Tuesday, February 20, 2007

Happy Shrove Tuesday!

What is Shrove Tuesday? I have no idea. Let's put aside all the "real" news for a second (Tom Brady has a baby in in his ex-girlfriend's oven, Britney shaved her dome piece and checked back into rehab, Jet Blue is testing out a Patron's Bill of Rights) and let's find out, shall we?

Shrove Tuesday is the day after Collop Monday and the day before Ash Wednesday. It's also known in Irish communities as Pancake Tuesday, and in Polish communities, Paczki day. So eat your pancakes while you can, people, and confess to what a jerk you were all year, or the Easter Bunny is going to blow you off. Because after today, you've got 40 days of no fun, and no fun is literally translated into liturgical fasting where only the "plainest foodstuffs can be eaten." So says Jesus and everybody, anyway. What are you gonna give up? Is bologna a plain foodstuff?

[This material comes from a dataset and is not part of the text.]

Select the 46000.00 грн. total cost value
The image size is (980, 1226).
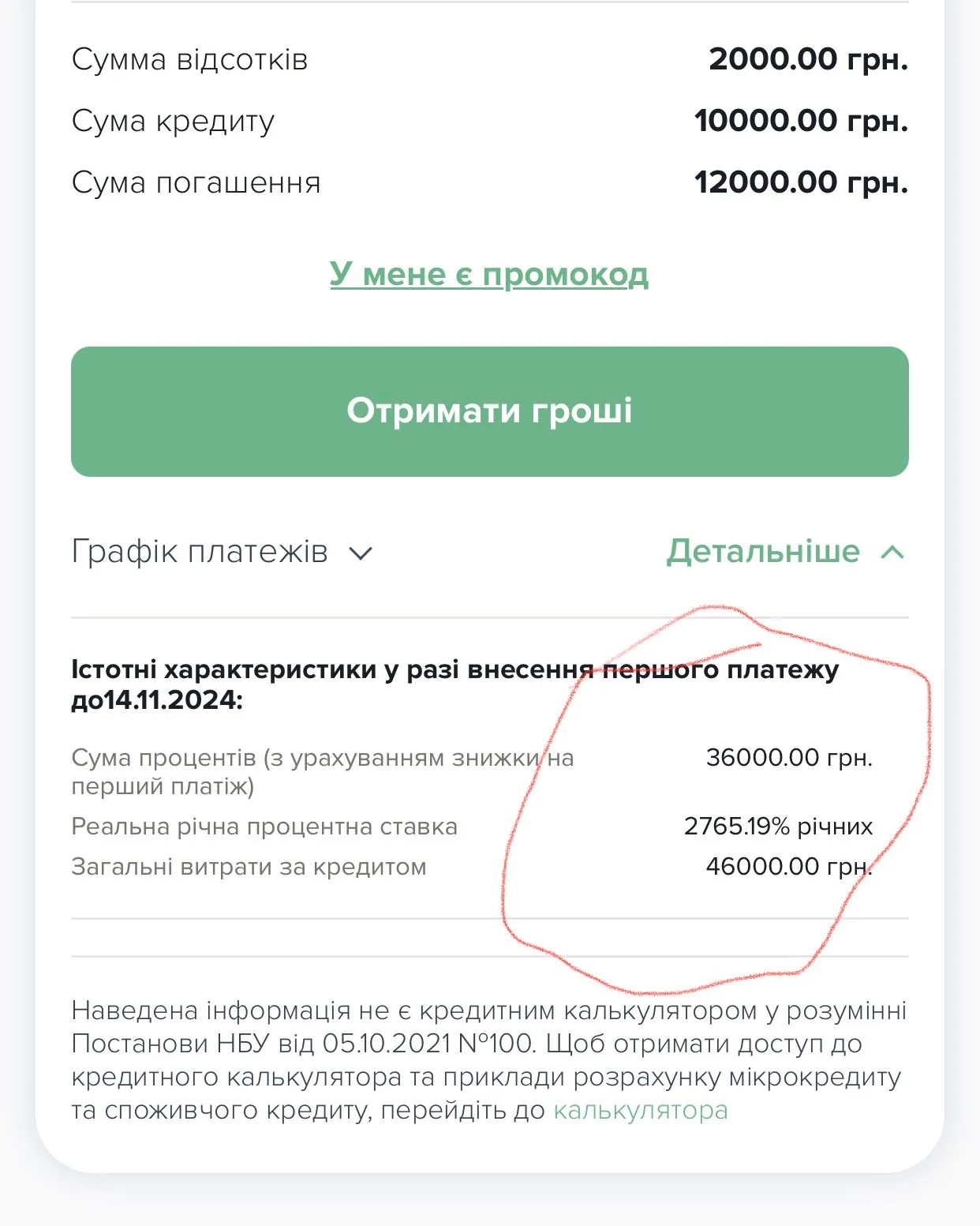pos(789,867)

Speaking of bologna (and I'm so happy you brought it up), I witnessed a strange "bologna incident" on Sunday. I've seen other incidents surrounding bologna in the past, but this one took the processed meat cake for sure. There were a gaggle of gals in town this holiday weekend, and on Sunday we decided to go to Beso for brunch in Brooklyn. There was (and always is) a long wait, because the food is good and they have pitchers of interesting mimosas (none containing bologna).

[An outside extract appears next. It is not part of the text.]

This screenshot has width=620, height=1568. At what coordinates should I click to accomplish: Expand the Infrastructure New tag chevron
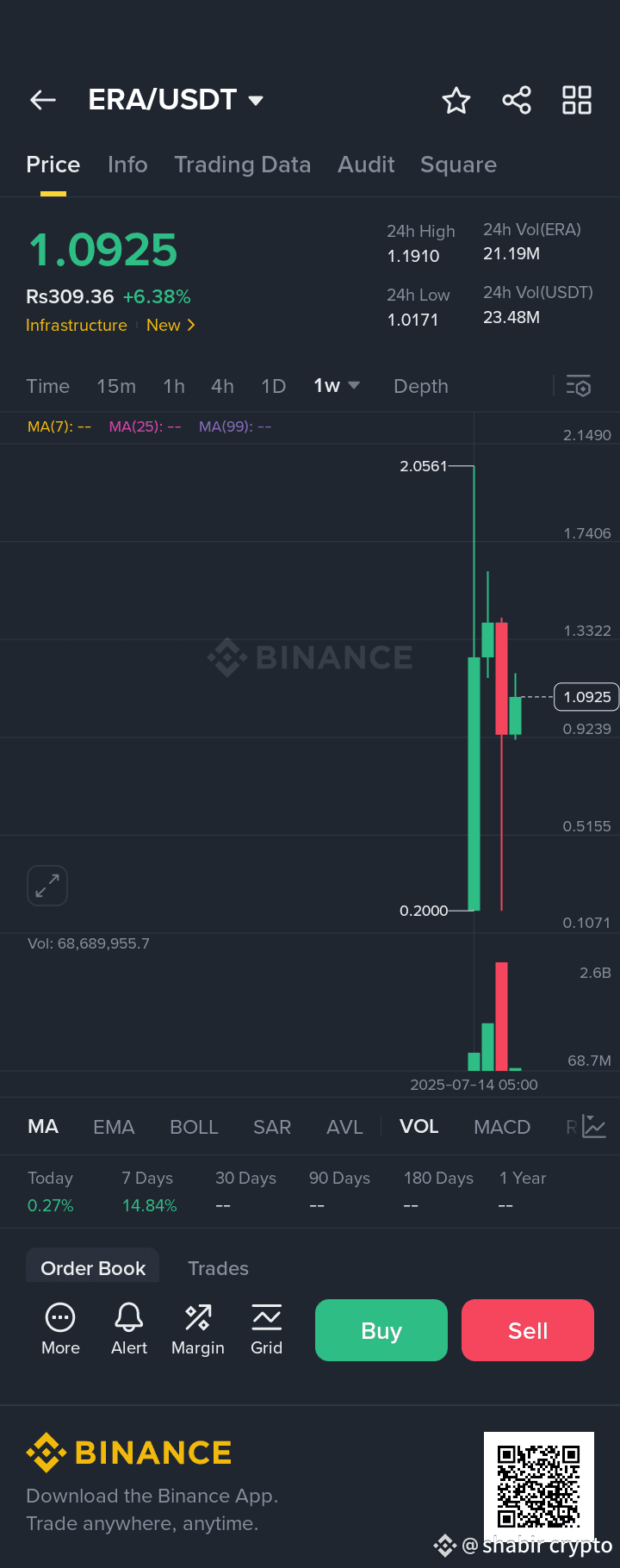[x=191, y=325]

While my peeps waited inside to escape the chilly weather, I went out front to make a phone call. As I was chatting, I was fixated on this couple, a white mother-daughter couple who were ambling down the sidewalk, the mother with a small pushcart. They were both dressed in sweatpants, and flannels, and bed head--stuff common to Sunday attire, and it was obvious that they didn't have much money, but I couldn't tell if they were homeless. Mother was in her sixties, daughter was in her late twenties, tall and on the obese side. Walked with a gait that is lead by the belly. She appeared a little "touched" and perhaps Ma, who was biting the end off of an enormous baguette--wider than a French baguette but just as long--was the caregiver.

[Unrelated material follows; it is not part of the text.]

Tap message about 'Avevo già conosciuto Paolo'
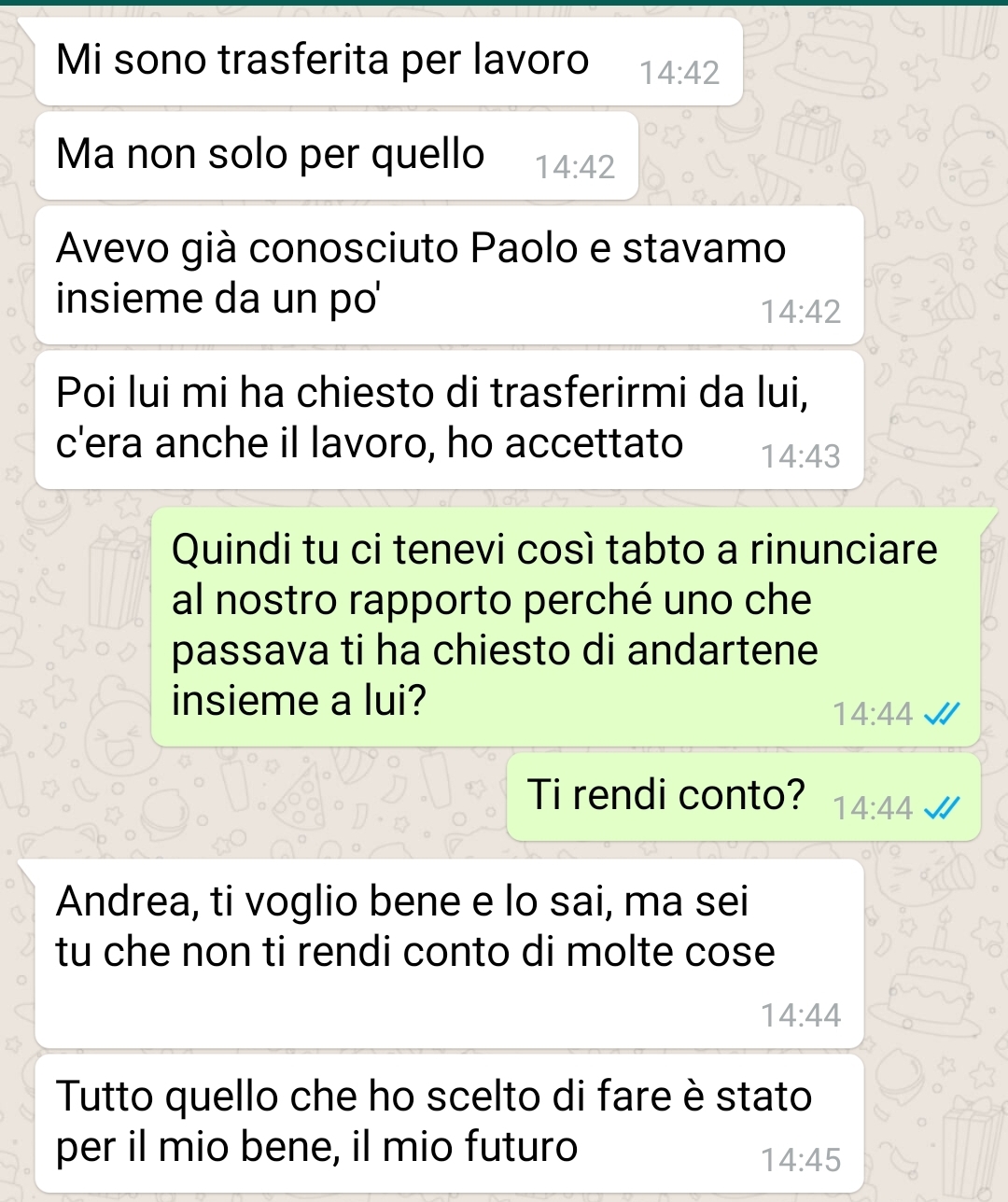The height and width of the screenshot is (1202, 1008). 449,275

As Ma made her way over to the bus stop shelter with the baguette and her pushcart, she handed the baguette to her daughter. The daughter then took a piece off the end the size of an average sandwich, and with her arm outstretched, shouted, "Ma! Ma! Ma! Take this!" and motioned for Ma to take the piece and put it into the cart. Daughter kept the footlong-sized piece. It reminded me of the old gag when a wife asks her husband for money, and he takes out his wallet, puts a bill or two in his hand to give to her and she takes the wallet instead.

Anyway, daughter starts chewing on the end of the bread when Ma hands her some bologna she had in her pocket.

Let me repeat: In her pocket.

Sure, it was in the 99 cents plastic off-brand traditional processed meat container, but it was in her pocket.

Daughter walks around to the interior of the bus stop to accept the fistful of bologna. In one hand she held the bologna pieces, and with the other, rips the baguette down the middle. She then smoothed about a piece of bologna on her hand and licked it from top to bottom. Stuck it on the bread, and removed it again to lick it. Again. Then stuck it back down. Again with the second and third pieces. Lick. Stick. Lick. Stick. I didn't notice any condiments being handed over, so perhaps the saliva was the trick.

Once the sandwich was assembled, Ma got up off the bench with her cart, moved out onto the sidewalk and walked away. Daughter was to follow. She held the sammich with two hands up to her face and munched and walked. Munch. Walk. Munch.

Bologna Incident.

The next time I see you in person and you would like me to act out this scenario, I will do it, but only if you ask. Now I will repent for being such a jerk*.



*not likely

3 comments:

Creepy said...

I think I've watched 'Fistful of Bologna' once. Was Clint Sportwood in that one?

piglet said...

I loved that story. Tell it again.

bubbles said...

Great story! I love your blog, TCA!!